AS a couple of said. Are you running light truck tires or trailer tires. And I dont think Im nose hi. It sits prety level. Those of you running tri axles what are you doing. Thanks for all help to resolve this mess.
Many toy haulers I see on the road are nose high. That may result in weights beyond the tire rating. Also the rear axle is most likely the one involved in curb hopping. Something that is easy to do with a 5th wheel and you may not even know you have done it especially if it was only the rear axle that hopped the curb. My guess is many tire failures are a result of curb hopping and the failure may not occur for many miles later.

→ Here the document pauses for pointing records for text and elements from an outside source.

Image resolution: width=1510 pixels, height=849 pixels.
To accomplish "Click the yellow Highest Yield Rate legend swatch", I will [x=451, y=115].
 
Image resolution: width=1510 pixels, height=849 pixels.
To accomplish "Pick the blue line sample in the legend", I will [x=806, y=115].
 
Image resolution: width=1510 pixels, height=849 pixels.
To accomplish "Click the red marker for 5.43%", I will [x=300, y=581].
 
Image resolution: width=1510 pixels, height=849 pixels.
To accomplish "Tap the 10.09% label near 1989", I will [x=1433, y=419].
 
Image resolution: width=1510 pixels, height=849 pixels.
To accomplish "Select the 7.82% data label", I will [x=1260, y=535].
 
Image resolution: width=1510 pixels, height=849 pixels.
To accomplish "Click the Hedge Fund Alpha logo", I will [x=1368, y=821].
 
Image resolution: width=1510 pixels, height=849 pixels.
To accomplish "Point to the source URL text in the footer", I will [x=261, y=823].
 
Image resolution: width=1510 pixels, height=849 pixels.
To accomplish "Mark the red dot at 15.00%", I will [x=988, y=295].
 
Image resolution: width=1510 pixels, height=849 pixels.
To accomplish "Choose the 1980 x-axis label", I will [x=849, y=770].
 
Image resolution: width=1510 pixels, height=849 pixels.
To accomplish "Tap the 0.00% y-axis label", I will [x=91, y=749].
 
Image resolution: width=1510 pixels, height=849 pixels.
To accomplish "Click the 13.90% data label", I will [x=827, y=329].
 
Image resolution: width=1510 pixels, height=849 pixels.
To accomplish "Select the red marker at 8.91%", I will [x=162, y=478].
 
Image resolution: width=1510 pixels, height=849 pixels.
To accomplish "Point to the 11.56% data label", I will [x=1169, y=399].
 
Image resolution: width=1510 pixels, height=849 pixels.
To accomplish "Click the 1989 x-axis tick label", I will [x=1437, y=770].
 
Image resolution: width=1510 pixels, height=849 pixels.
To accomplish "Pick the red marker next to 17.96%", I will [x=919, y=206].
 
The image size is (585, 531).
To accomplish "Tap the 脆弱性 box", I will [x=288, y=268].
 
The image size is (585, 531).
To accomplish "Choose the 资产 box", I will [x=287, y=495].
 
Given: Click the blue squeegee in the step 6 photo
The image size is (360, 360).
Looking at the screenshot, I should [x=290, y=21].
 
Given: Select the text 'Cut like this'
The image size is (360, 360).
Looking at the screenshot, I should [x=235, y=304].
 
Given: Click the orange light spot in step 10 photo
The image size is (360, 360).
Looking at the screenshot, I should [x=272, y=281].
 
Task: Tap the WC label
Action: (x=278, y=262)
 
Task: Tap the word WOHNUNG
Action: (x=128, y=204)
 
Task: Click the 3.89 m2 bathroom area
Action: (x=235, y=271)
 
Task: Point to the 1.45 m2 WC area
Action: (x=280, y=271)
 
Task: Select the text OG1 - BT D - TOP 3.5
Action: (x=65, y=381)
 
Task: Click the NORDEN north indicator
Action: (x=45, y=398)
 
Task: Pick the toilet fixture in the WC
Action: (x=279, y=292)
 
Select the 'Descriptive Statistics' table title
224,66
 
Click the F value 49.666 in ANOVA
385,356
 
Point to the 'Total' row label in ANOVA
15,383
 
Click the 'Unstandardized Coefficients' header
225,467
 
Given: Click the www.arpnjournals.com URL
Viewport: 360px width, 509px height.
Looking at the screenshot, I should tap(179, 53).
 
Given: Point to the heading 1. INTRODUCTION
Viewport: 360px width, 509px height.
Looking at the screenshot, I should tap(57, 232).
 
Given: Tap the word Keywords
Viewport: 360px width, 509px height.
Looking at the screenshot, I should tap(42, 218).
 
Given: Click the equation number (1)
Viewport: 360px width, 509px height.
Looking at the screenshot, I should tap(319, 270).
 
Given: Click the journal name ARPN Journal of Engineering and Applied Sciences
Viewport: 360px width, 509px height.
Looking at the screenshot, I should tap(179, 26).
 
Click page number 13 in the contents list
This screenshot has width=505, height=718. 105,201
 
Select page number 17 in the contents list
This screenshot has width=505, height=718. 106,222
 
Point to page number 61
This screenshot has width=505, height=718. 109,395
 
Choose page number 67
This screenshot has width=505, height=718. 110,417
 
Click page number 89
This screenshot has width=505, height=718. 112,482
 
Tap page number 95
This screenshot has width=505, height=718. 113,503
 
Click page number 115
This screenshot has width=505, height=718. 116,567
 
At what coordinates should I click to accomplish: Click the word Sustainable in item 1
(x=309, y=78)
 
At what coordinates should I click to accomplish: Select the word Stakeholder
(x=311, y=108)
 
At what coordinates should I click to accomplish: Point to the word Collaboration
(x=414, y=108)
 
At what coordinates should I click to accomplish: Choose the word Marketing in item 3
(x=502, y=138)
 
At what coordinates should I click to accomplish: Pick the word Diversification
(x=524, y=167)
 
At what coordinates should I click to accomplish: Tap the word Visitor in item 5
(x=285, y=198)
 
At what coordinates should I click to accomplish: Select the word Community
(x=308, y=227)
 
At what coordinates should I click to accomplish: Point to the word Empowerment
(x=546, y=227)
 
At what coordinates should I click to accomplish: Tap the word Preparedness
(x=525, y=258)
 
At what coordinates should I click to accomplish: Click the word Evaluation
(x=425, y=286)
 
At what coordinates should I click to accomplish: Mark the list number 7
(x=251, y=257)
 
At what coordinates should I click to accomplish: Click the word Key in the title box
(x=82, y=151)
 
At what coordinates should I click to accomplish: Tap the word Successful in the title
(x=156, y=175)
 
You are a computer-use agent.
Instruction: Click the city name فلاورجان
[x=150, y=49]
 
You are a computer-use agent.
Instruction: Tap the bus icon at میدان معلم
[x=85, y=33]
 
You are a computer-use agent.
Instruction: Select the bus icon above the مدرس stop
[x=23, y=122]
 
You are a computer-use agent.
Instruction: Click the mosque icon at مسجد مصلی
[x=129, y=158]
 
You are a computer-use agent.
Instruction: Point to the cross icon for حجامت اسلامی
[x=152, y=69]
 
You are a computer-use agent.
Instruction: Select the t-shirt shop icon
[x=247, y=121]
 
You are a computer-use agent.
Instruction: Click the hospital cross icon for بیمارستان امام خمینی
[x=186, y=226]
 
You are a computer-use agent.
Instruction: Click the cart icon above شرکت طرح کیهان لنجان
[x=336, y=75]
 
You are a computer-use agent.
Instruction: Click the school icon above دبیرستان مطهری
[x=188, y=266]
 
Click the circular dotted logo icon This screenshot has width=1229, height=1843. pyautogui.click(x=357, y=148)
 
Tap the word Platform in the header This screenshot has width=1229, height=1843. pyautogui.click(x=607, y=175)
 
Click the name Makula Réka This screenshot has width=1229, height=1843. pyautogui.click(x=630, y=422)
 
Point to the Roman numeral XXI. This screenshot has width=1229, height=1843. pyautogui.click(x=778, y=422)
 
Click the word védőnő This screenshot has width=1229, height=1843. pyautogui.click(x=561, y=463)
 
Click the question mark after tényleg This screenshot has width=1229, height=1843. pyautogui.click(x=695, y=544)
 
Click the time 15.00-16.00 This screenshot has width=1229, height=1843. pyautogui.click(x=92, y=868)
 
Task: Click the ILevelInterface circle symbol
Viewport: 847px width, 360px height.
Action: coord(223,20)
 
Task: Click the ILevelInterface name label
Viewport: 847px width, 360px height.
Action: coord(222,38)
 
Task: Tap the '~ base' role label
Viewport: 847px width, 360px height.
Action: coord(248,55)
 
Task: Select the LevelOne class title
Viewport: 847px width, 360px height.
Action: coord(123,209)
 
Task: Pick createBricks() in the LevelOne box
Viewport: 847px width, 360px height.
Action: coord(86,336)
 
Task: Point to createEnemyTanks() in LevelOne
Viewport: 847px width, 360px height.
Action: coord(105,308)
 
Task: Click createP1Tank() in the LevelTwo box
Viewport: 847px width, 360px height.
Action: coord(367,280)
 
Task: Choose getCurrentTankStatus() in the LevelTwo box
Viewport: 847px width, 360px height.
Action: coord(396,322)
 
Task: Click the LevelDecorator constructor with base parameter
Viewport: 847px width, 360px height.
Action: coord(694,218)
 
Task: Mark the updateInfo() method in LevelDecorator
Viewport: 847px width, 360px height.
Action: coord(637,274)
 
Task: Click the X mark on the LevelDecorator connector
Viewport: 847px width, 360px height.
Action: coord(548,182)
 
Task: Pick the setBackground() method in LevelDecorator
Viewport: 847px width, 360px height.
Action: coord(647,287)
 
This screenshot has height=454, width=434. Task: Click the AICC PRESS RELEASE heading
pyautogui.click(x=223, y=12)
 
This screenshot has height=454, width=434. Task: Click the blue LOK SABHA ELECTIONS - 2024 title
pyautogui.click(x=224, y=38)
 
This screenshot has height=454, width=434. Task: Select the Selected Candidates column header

Hook it up and put a LEVEL on the frame. NOW you will know if you are nose high or not.
An inch or two is tough to 'eyeball' on a trailer that long. And it is exacerbated if/when you hit a curb, as previously noted. And yes junk tires could be a contributing factor as well.
That really does cover the spectrum. Do start at 'level' though.
on edit; Dragging Brakes will generate heat as well, but you'd probably smell it when you stopped? Solution, check tire pressures when cold, then at lunch or a ways down the rode. Check them again, HOT.
If both rears are High when hot. you are probably nose high as well. Check for uneven heat in hubs as well. I haven't bought one, but I read that Harbor Freight sells a remote temperature sensing device as well.